Do you know how your test cases are processed when you hit the Run button? Let’s
dive in to understand the architecture behind the deploy engine that underpins
the ZeuZ platform.
Challenges
Roughly 1.5+ year ago, ZeuZ server would simply hang (100% cpu usage) or crash
when you deployed 500+ test cases at a time. It would remain unavailable for
more than 5 minutes at stretch making it unusable for practical scenarios. Our
clients generally have 2-4k+ test cases and deploy about 500+ test cases every
day via manual deploy, CI/CD or automated schedulers. This made it impossible to
scale out.
To solve this challenge, I set out to write a completely new deploy engine using
Go replacing the older one written in Python. The result? We can now deploy
thousands of test cases without the cpu usage going over 5-10%. I’ll talk about
the intricacies and implementation details of the new engine in a separate post,
this post is more of an overview of the current architecture.
Architecture
Users, Scheduler or CI/CD triggers a new test set deployment.
The deploy endpoint handler takes the request and generates a new RunID. Note
that, multiple parallel calls to the deploy endpoint is fairly normal.
A RunID is a timestamp based format where the smallest unit to differentiate
between two RunIDs is a single “second”. This means, we cannot have two
RunIDs generated on the same second! To avoid generating two exact same
RunIDs, we use a distributed-mutex lock based on Redis to pause for 1 sec
every time a new RunID is generated.
Attach the generated RunIDs to the deploy requests.
Serialize the deploy requests and put them in a Redis queue (a sorted set to
be precise).
Deploy Manager - an embedded service that runs an infinite loop to
continuously watch for new deploy requests in the queue. As soon as a new
deploy request is found, it is passed on to a background worker.
The background worker reads the test cases listed in the deploy request from
the main database and passes the data to the Result Keeper.
The Result Keeper takes the test cases as they’re passed in and create
historical records in the database.
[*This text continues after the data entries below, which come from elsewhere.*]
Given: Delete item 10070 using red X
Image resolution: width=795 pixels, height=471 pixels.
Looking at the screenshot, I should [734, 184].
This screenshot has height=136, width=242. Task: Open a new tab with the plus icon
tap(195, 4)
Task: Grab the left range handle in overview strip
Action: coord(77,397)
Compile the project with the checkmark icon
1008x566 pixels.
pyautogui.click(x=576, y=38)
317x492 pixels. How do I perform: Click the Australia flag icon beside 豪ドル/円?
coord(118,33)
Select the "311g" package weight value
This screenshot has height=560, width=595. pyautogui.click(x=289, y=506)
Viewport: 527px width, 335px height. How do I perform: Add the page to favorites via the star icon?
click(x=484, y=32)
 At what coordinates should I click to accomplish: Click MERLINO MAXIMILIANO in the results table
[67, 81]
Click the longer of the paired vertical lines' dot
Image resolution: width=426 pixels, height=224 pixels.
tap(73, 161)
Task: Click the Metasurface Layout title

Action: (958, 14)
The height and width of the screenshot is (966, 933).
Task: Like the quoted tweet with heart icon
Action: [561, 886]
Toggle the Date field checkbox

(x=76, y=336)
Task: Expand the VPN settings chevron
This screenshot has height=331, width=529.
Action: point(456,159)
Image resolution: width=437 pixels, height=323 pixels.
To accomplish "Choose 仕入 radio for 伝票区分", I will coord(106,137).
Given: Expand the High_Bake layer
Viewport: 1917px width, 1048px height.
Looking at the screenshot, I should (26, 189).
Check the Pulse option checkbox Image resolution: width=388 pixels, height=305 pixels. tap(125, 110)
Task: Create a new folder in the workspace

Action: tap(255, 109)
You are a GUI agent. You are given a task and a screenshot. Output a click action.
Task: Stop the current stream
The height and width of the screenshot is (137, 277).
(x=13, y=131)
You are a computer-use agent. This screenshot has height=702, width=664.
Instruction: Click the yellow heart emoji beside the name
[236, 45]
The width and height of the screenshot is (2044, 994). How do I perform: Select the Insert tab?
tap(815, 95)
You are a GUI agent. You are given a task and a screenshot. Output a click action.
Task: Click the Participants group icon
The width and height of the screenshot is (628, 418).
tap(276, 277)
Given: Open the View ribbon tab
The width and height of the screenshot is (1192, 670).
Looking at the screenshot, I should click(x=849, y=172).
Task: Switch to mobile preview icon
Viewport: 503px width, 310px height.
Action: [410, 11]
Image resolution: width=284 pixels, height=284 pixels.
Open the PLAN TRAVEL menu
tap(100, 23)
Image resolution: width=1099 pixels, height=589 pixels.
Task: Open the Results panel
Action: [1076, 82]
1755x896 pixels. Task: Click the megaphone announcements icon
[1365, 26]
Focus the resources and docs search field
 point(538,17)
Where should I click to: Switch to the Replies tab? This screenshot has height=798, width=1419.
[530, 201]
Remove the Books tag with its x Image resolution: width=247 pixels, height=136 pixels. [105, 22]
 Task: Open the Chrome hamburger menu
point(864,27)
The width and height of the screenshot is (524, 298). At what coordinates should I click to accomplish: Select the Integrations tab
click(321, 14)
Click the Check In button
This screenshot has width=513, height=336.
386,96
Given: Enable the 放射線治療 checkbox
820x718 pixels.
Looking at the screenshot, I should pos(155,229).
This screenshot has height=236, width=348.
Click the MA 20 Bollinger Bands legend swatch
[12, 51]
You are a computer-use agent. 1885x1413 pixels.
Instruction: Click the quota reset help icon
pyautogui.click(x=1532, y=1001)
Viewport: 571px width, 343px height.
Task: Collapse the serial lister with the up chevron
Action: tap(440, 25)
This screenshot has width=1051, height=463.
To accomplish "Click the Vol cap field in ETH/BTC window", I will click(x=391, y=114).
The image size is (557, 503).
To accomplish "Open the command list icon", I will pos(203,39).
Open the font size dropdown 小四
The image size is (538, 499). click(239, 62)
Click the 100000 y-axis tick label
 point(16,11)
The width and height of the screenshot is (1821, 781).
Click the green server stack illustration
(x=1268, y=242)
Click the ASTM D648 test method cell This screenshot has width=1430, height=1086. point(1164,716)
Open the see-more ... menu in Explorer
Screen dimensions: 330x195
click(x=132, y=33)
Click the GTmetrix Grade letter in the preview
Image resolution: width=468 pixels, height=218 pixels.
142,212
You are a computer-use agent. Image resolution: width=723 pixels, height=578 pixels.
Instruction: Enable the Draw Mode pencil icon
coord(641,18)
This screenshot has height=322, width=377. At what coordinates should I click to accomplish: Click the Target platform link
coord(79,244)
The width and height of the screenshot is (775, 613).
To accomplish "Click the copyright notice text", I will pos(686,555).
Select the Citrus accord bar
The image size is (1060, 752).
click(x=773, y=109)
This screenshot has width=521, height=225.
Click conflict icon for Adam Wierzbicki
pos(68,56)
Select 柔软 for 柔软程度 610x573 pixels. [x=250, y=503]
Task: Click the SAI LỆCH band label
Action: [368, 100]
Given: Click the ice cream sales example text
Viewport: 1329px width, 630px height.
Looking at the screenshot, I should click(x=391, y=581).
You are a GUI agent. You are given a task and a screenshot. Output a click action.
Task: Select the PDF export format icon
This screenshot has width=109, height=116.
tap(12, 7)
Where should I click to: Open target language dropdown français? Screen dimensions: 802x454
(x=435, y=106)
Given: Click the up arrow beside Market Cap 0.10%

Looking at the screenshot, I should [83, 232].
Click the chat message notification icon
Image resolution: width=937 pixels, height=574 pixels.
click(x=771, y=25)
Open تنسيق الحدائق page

To optimize the database operations, we
perform table-to-table copy for a portion of the data.
The test cases are then stored in separate queues identified by the “node id”
of deploy requests.
This concludes the architecture of the deployment process. After a ZeuZ node
connects to the server, it’ll request to see if test cases are available in the
queue identified by its “node id” - I’ll discuss this in a separate post.
Concepts
ZeuZ Server - a test case (+project management) platform to author, manage and
run both automated and manual tests.
ZeuZ Node - automation engine (agent) that runs on your desktop, cloud VM, etc
takes instructions from the server, executes them (open app/browser, go to
link, click on buttons, etc) and sends the report of the execution back to the
server.
RunID - each deploy request is assigned a unique timestamp based ID to
differentiate from other deploy requests. Example: Mon-Sep-18-09:54:53-2023.
We have plans to fix the limitation later, but with the scale we deal with,
this is more than enough.